© Helena Schmidt

Sirènes

Terre blanche cuite, diodes, ventilateurs, appauts

85 x 45 cm

 

Les Sirènes

            «Les sirènes habitaient une île de la mer. Elles avaient des voix mélodieuses et leur chant, en attirant et abusant les marins, les menait à leur perte. On ne savait rien de leur apparence car pas un de ceux qui les avaient aperçues n’était jamais revenu.» 

           Ce sont trois urnes de terre blanche. A l’intérieur de chacune, deux diodes, une verte et une rouge,un ventilateur relié à un appeau (chaque urne émet un son différent) ; Le son perçu est un son mi-mécanique,mi-animal.

            Nous vivons dans le bruit constant des machines. Leur «respiration» emplit l’espace quotidien de tons monotones. Ces machines chantent, comme autrefois les Sirènes pour  nous attirer. Elles aussi contiennent tout le savoir du monde: 

            «Toutes choses qui existeront un jour sur la terre, déjà nous les connaissons.»

            La pièce est sombre, les Sirènes, telles des balises constituent des repères dans l’espace. Elles ronflent, inoffensives.

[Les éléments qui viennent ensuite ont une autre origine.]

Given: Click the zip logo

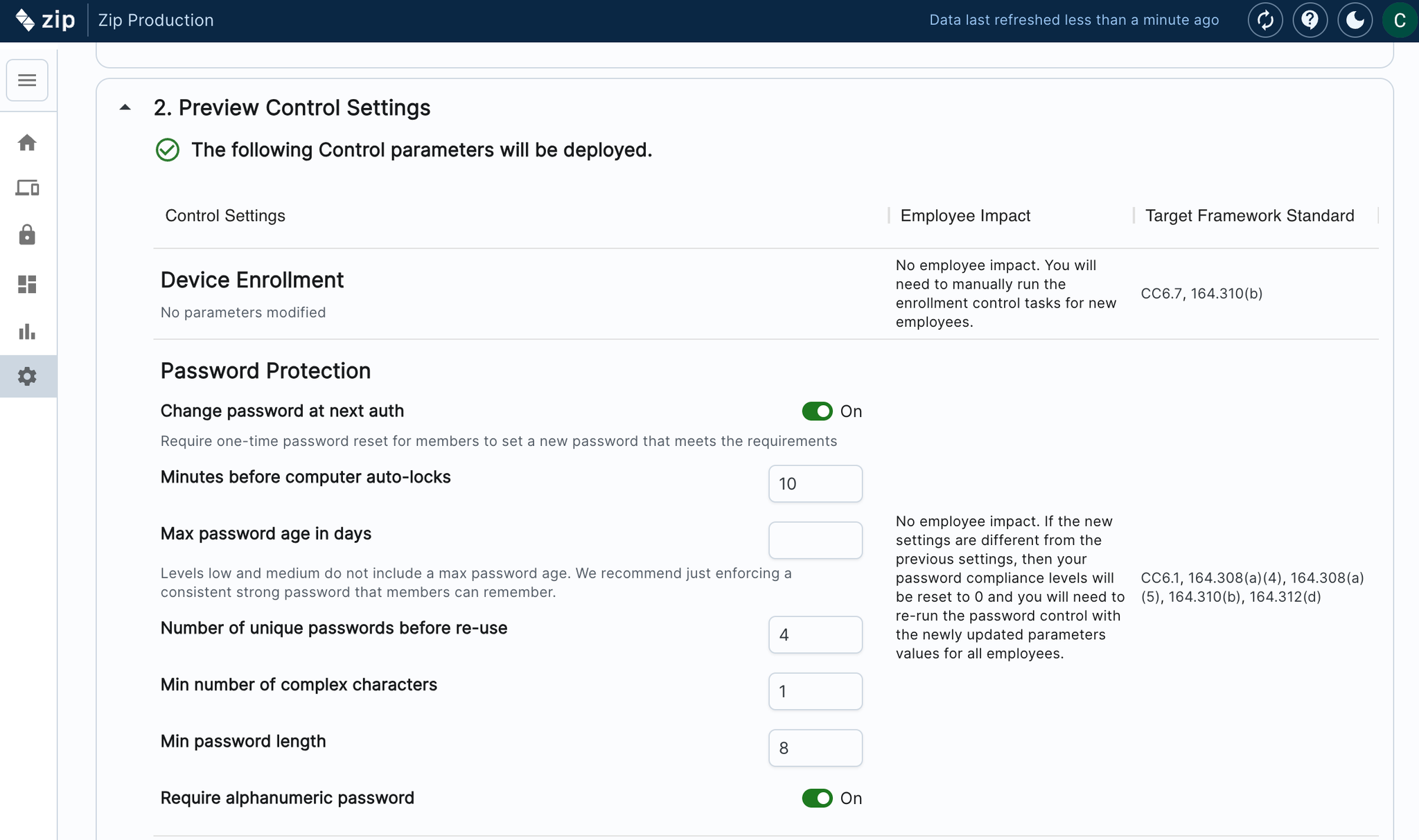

            Mes Sirènes n’ont gardé de la machine que sa «respiration» (la ventilation) et ses lumières, elles ne lui empruntent ni ses formes ni les matériaux. C’est la « force vitale» de la machine que je cherche à évoquer. Non par opposition au machinisme, mais au contraire pour en exprimer l’énergie.

            Les machines sont aujourd’hui démythifiées. Pourtant, beaucoup y injectent leurs croyances et font croire à leur puissance magique. Une des Sirènes ne s’appelait-elle pas Progrès? Ma réponse est une simple forme de terre, des voyants lumineux, une ventilation et un appeau.